-- Task requirements --
None of the pictures should appear; the lines from the line containing "Where should I click to: Click the Feedback" through the last line of the listing must be repeated exactly.

-- Extracted records follows --

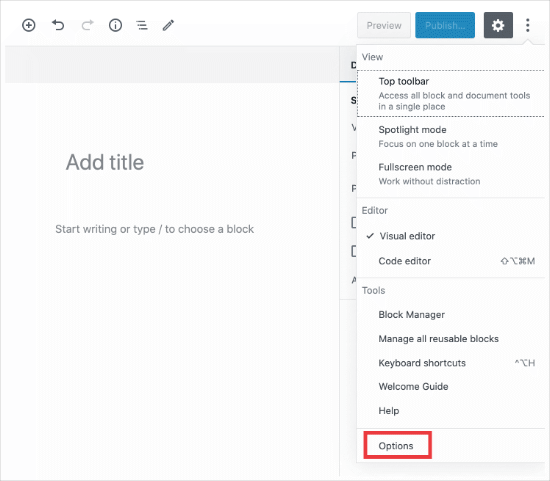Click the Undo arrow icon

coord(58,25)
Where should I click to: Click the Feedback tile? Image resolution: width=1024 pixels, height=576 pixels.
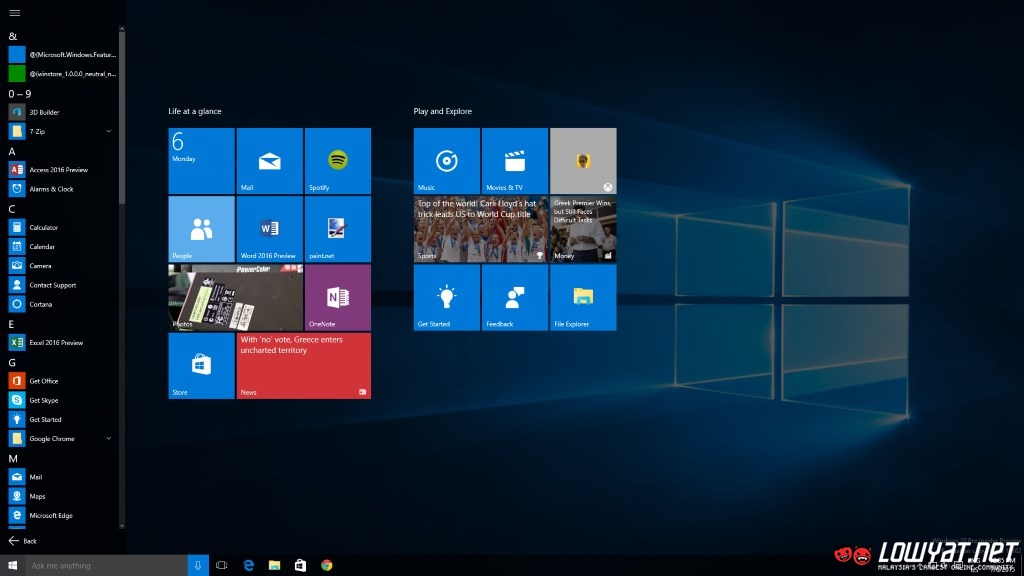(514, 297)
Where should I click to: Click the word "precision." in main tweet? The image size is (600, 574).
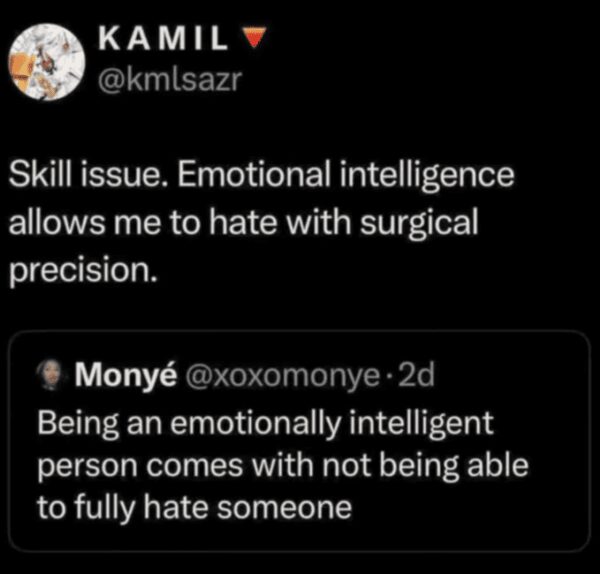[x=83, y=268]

-- Extracted records concluded --

-- Solution for this task --
Where should I click to: Click the Feedback tile? Image resolution: width=1024 pixels, height=576 pixels.
(514, 297)
Where should I click to: Click the word "precision." in main tweet? The image size is (600, 574).
[x=83, y=268]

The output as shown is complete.